Os Miseráveis (Victor Hugo)
Tradução: José Maria Machado
Esta pedra está completamente nua. Não pensaram ao talhá-la, senão no que era necessário para o túmulo; só tiveram em vista fazê-la bastante comprida e estreita, para que só cobrisse o corpo de um homem. Não se vê escrito nome algum. Há muitos anos, porém, houve quem escrevesse nela, a lápis, estes quatro versos, que pouco a pouco se tornaram ilegíveis, pela ação da chuva e da poeira, e que decerto estão hoje de todo apagados: Dorme. Viveu na terra em luta contra a sorte/ Mal seu anjo voou, pediu refúgio à morte/ O caso aconteceu por essa lei sombria/ Que faz que a noite chegue, apenas foge o dia.

Admirável Mundo Novo (Aldous Huxley)
Tradução: Felisberto Albuquerque
A porta do farol estava entreaberta. Empurraram-na e penetraram na penumbra em que tudo estava fechado. Por um arco na outra extremidade da sala, podiam ver o começo da escada que levava para os andares superiores. Exatamente no fecho da abóboda pediam dois pés. — Sr. Selvagem! Lentamente, muito lentamente, como duas agulhas de bússola, os pés se voltaram para a direita: norte, nordeste, este, sudeste, sul, sul-sudoeste; então pararam e, após alguns segundos, viraram-se vagarosamente para a esquerda: sul, sudeste, este...

Orgulho e Preconceito (Jane Austen)
Tradução: Lúcio Cardoso

Depois de alguma resistência o ressentimento de Lady Catherine cedeu, talvez diante da afeição que tinha pelo sobrinho ou da curiosidade de ver como a sua esposa se conduzia; e ela consentiu em ir visitá-los em Pemberley, apesar da ofensa que seus ilustres antepassados tinham recebido, não somente pela presença de uma esposa de tão baixa extração, como pelas visitas dos seus tios de Londres. Com os Gardiner eles ficaram sempre em termos muito íntimos. Darcy, a exemplo de Elizabeth, tinha a maior afeição por eles. E além disso nunca se esqueceram da gratidão que deviam às pessoas por cujo intermédio eles tinham reatado suas relações, durante aquele passeio pelo Derbyshire.

A Revolução dos Bichos (George Orwell)
Tradução: Heitor Ferreira

Doze vozes gritavam cheias de ódio e eram todas iguais. Não havia dúvida, agora, quanto ao que sucedera à fisionomia dos porcos. As criaturas de fora olhavam de um porco para um homem, de um homem para um porco e de um porco para um homem outra vez; mas já se tornara impossível distinguir quem era homem, quem era porco.

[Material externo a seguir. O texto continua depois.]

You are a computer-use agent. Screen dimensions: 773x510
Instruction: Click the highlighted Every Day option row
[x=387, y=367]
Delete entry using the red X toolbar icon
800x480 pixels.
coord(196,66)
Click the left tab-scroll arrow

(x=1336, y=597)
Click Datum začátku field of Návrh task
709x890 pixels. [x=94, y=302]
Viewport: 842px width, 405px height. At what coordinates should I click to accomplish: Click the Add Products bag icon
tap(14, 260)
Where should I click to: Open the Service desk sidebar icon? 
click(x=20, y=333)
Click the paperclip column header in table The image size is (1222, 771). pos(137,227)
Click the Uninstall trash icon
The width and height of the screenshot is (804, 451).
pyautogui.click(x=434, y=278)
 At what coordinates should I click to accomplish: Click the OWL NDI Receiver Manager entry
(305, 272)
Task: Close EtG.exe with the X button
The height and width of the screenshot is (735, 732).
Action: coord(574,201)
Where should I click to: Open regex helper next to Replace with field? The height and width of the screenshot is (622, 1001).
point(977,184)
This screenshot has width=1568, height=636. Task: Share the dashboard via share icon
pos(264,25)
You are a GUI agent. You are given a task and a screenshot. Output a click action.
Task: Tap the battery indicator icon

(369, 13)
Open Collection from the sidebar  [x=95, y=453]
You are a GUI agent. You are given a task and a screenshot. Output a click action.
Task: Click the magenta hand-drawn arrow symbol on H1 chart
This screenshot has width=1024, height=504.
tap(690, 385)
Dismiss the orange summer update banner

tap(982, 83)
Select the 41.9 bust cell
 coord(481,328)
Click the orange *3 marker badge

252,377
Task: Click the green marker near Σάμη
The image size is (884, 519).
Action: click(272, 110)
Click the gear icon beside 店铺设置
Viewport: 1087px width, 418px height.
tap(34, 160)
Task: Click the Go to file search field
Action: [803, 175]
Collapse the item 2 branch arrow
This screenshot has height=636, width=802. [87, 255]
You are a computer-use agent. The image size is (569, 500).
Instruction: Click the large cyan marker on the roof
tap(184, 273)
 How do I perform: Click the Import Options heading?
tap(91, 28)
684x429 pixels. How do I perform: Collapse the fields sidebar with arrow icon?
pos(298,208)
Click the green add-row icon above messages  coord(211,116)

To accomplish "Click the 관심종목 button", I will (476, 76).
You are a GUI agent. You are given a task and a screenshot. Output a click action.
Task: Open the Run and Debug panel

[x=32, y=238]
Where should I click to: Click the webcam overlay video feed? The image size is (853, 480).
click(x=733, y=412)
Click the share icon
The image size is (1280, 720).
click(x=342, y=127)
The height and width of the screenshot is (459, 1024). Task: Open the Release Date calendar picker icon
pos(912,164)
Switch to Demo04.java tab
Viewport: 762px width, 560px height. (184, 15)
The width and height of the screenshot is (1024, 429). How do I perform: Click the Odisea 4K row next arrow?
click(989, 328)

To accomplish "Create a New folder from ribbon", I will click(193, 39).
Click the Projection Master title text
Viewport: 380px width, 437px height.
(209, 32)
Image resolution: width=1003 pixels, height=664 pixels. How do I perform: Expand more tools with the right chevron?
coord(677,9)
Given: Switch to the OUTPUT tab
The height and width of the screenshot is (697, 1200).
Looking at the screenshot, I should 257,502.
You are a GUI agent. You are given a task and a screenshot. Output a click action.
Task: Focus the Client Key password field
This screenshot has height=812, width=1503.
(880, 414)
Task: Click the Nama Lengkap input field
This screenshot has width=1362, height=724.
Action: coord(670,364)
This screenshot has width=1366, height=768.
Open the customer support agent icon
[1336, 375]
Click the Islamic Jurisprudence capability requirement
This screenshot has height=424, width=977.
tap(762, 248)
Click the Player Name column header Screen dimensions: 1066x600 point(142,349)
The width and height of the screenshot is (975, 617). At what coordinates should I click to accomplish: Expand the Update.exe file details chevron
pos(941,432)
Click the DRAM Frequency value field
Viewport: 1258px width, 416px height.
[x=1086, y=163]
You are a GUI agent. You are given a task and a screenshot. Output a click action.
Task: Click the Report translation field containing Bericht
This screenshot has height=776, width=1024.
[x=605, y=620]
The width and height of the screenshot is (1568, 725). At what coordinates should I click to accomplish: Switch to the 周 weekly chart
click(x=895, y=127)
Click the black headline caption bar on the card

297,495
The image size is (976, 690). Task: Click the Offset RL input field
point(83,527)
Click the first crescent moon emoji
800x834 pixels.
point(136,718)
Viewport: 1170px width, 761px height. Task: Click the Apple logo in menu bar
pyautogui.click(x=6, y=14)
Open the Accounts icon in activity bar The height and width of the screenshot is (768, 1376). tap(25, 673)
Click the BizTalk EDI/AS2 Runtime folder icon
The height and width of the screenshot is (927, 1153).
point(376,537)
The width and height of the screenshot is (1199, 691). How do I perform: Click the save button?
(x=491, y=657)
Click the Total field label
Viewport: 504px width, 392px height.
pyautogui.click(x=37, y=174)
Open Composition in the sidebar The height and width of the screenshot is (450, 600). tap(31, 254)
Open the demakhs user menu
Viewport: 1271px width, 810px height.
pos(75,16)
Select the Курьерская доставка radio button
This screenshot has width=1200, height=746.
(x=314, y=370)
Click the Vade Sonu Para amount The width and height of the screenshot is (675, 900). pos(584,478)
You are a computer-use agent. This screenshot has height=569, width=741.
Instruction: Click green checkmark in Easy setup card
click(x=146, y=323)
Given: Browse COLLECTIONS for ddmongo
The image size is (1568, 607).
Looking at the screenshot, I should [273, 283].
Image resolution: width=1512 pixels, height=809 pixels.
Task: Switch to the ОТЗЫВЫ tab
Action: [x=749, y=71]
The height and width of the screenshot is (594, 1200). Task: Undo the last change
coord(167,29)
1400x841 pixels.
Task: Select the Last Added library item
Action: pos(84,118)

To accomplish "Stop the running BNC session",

Um Rio Chamado Tempo, Uma Casa Chamada Terra 
(Mia Couto)

Neste dias, deitado naquela sala sem telhado, fui contemplado por luas e por estrelas. Às vezes, me descia um frio sem remédio. Me chegavam visões de uma fundura: o abismo que nenhuma ave nunca cruzou. E eu tombando, tombando sempre. Da rocha para a pedra, da pedra para o grão, do grão para a funda cova do nada. Mas depois eu sentia-o chegar, meu filho, e a minha cabeça dedilhava em sua mão: e você escrevia as minhas cartas. Me sustinha a simples certeza: a mim ninguém, nunca, me iria enterrar. E assim veio a suceder. Fui eu, por meu passo, que me encaminhei para a terra. E me deitei como faz a tarde no amolecido chão do rio. Mais antigo que o tempo. Mais longe que o último horizonte. Lá onde nenhuma casa alguma vez engravidou o chão.

1933 Foi um Ano Ruim (John Fante)
Tradução: Lúcia Brito

Peguei o rolo de dinheiro e caminhei de volta até o misturador. Estava surrado e rebentado, como as mãos de meu pai, uma parte da vida dele, tão estranhamente antiga, como que vinda de um país distante, de Torricella Peligna. Coloquei os braços em volta dele, beijei-o com minha boca e chorei por meu pai e por todos os pais, e filhos também, por estarem vivos naquela época, por mim mesmo, porque agora eu tinha que ir para a Califórnia, eu tinha que me dar bem.